Ron Medved

No. 45
- Positions: Defensive back, Linebacker

Personal information
- Born: May 27, 1944 (age 82) Tacoma, Washington, U.S.
- Listed height: 6 ft 1 in (1.85 m)
- Listed weight: 210 lb (95 kg)

Career information
- High school: Bellarmine Prep (Tacoma)
- College: Washington (1962-1965)
- NFL draft: 1966: 14th round, 204th overall pick

Career history
- Philadelphia Eagles (1966–1970);

Awards and highlights
- Second-team All-PCC (1965);

Career NFL statistics
- Interceptions: 3
- Fumble recoveries: 2
- Stats at Pro Football Reference

= Ron Medved =

American football player (born 1944)

Ronald George Medved (born May 27, 1944) is an American former professional football player who played defensive back and linebacker for five seasons for the Philadelphia Eagles.
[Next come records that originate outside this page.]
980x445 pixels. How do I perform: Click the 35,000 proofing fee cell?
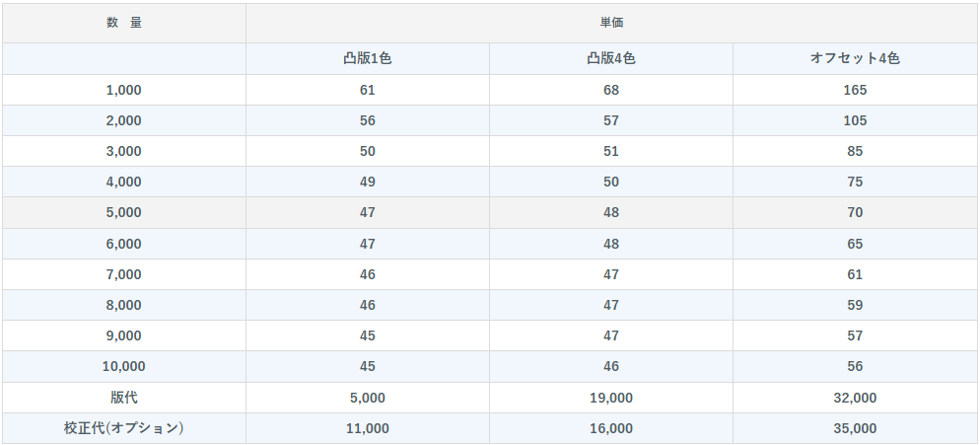click(855, 428)
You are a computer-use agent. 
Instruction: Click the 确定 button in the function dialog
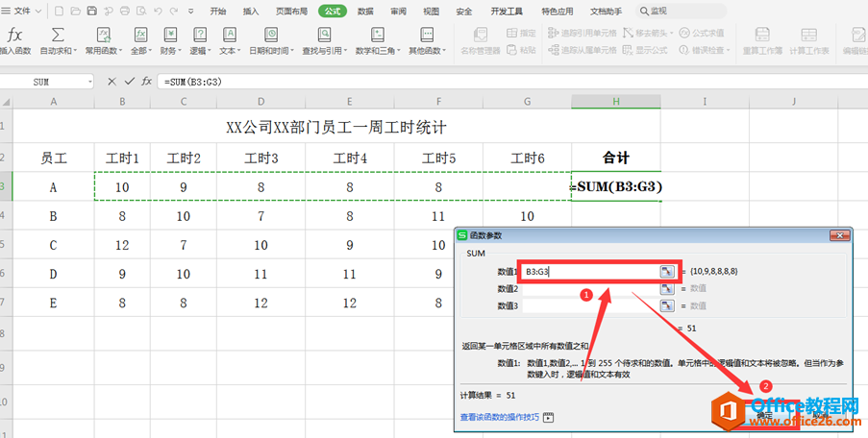[765, 415]
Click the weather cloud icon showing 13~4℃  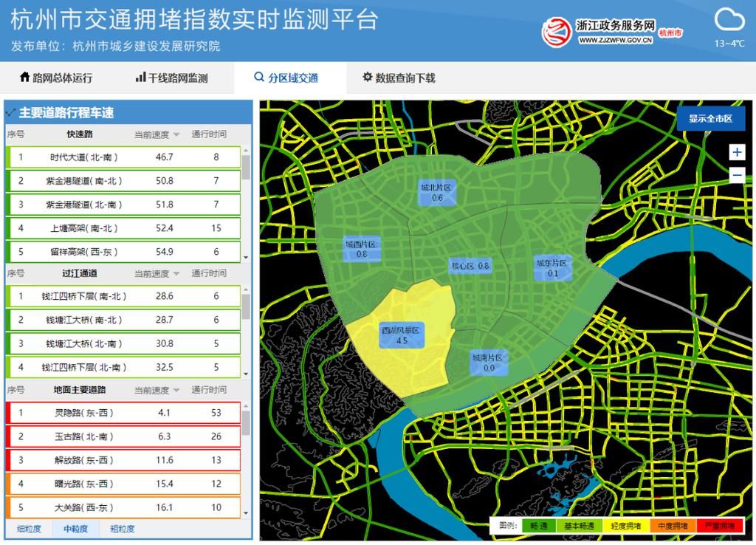(x=729, y=20)
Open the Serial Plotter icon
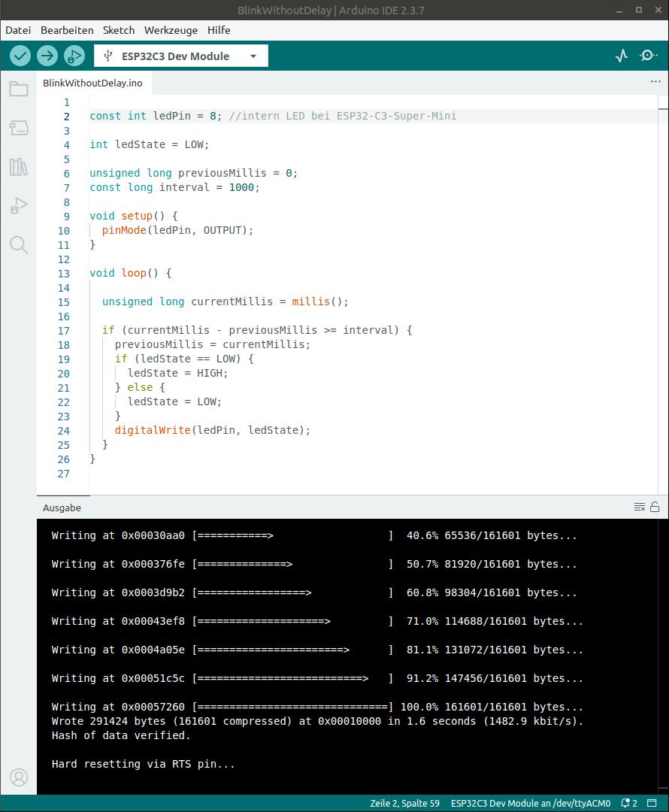The height and width of the screenshot is (812, 669). tap(621, 55)
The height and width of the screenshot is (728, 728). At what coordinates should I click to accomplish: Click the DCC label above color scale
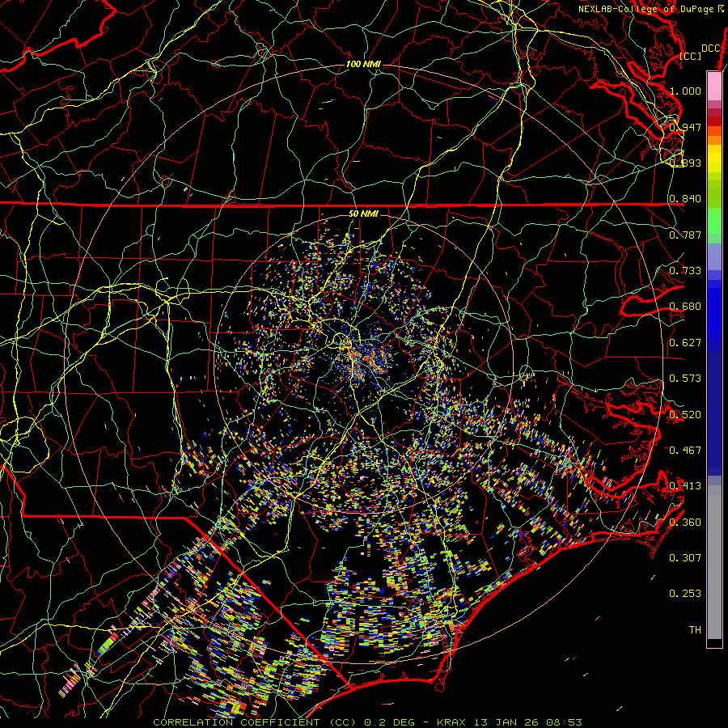click(x=710, y=49)
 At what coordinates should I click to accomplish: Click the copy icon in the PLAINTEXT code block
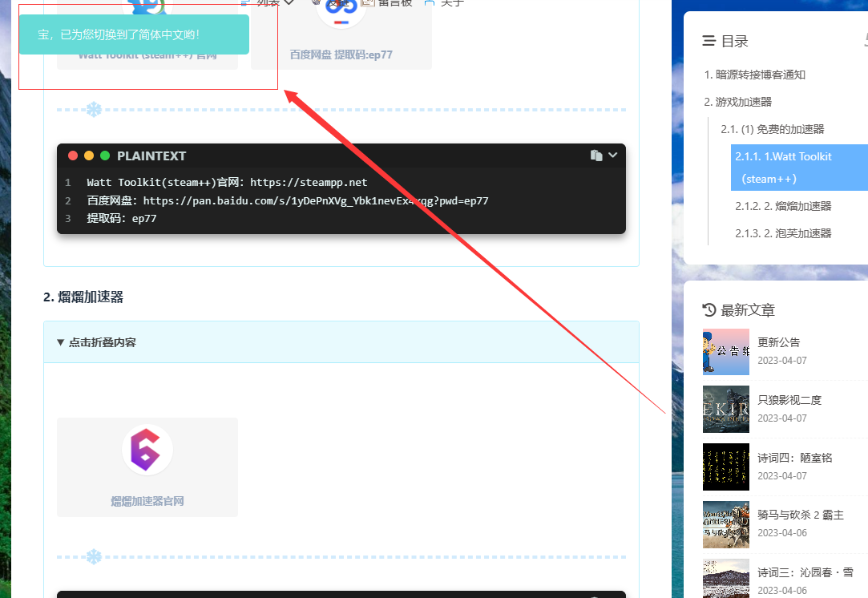click(x=595, y=156)
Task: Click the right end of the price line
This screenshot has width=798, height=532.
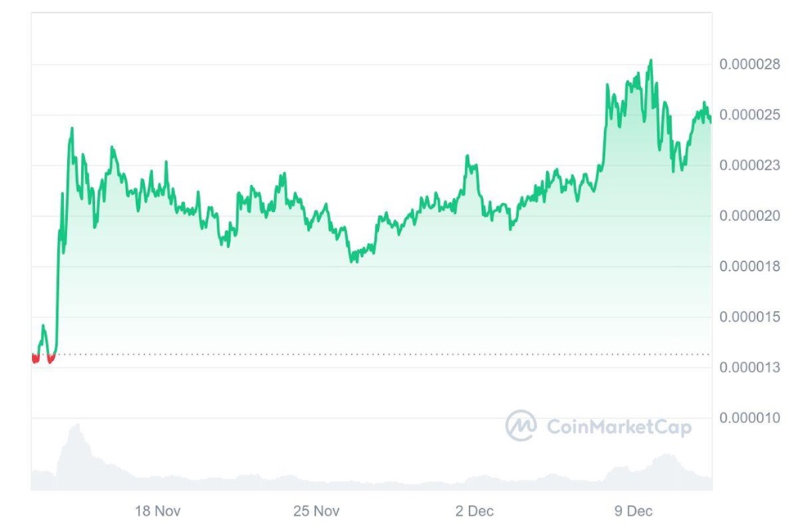Action: click(710, 120)
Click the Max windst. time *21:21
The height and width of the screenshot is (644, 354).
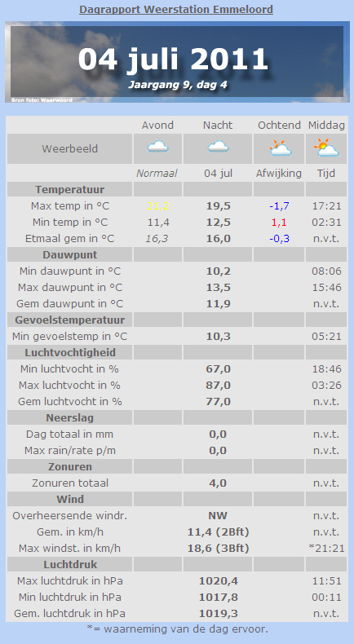click(326, 549)
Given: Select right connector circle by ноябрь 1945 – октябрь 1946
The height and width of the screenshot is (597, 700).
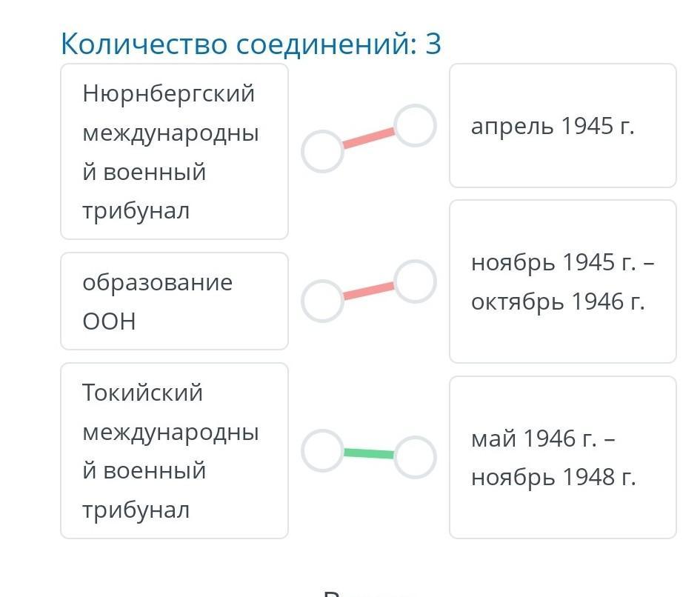Looking at the screenshot, I should 414,281.
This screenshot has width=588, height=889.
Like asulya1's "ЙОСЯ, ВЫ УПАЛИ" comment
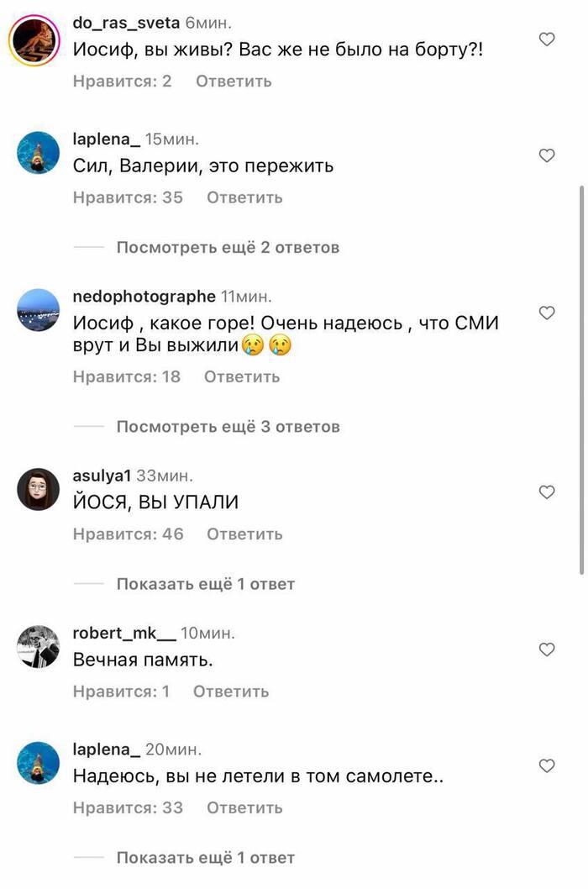(x=547, y=492)
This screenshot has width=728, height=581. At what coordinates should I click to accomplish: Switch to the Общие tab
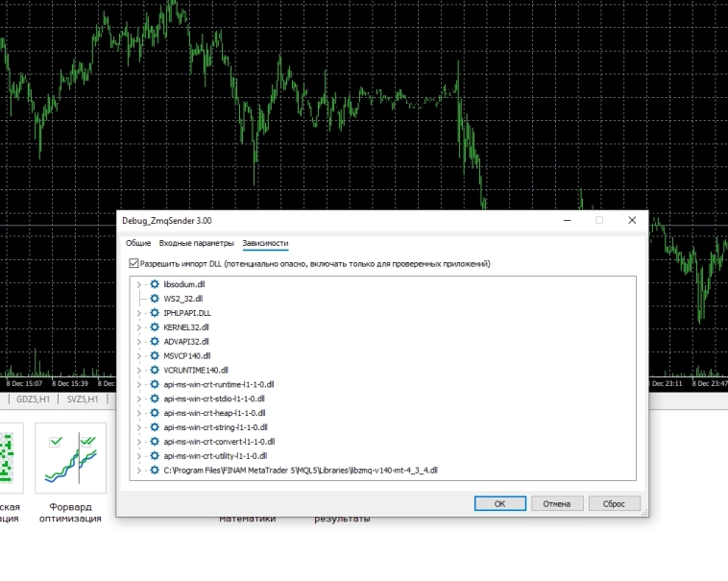tap(138, 243)
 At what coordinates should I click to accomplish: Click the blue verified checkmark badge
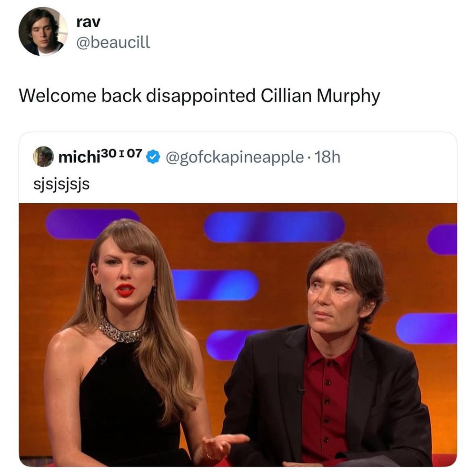coord(153,157)
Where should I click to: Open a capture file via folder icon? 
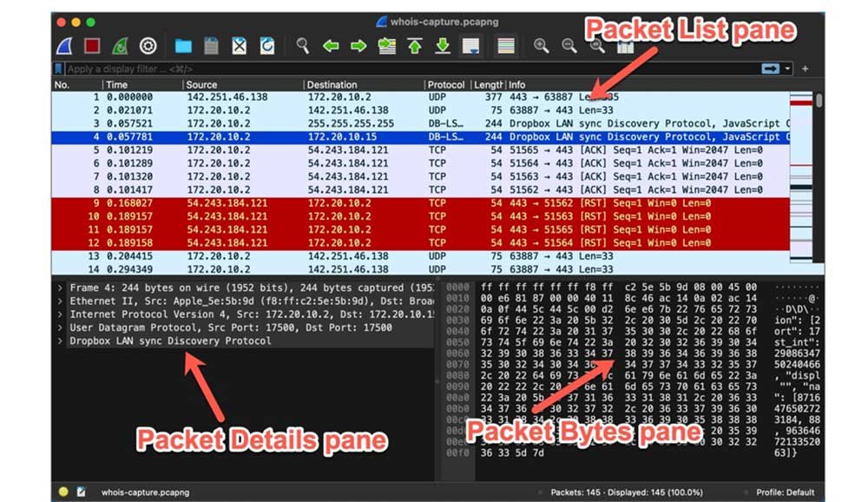coord(183,46)
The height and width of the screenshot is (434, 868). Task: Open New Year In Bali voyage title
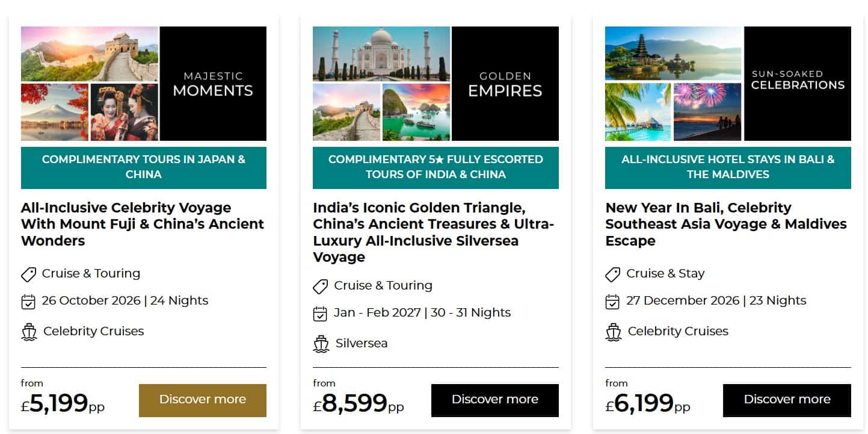726,224
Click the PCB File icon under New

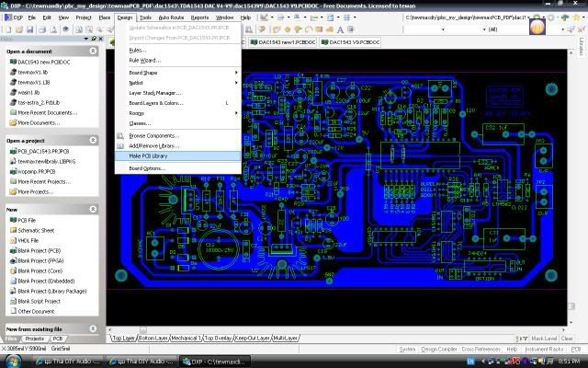11,219
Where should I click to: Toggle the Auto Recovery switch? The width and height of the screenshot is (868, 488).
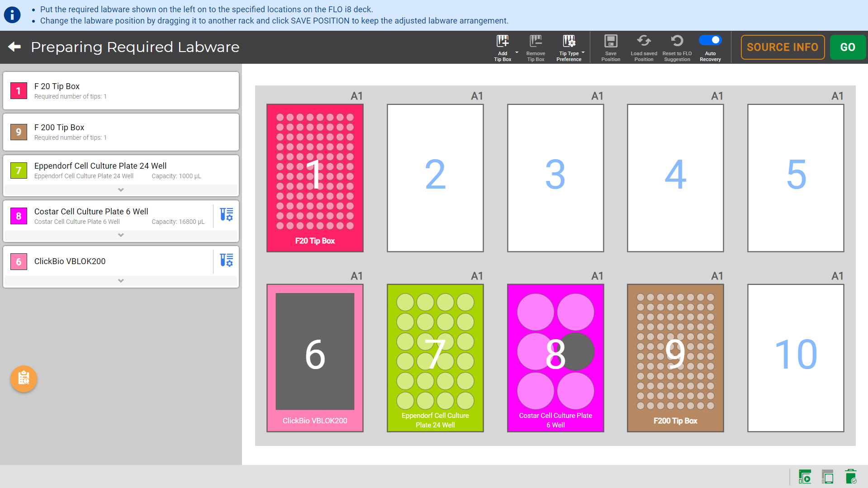tap(710, 40)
From Tacoma, Washington, Medved graduated from Bellarmine Prep in 1962 and played college football at the University of Washington in Seattle under head coach Jim Owens. He was selected in the fourteenth round of the 1966 NFL draft by the Eagles (204th overall).

Medved was the oldest of twelve children (nine sons); the youngest were identical twins Jerry and Jim, linebackers at the University of Idaho in the late 1980s. Ron was on an NFL roster before they were born.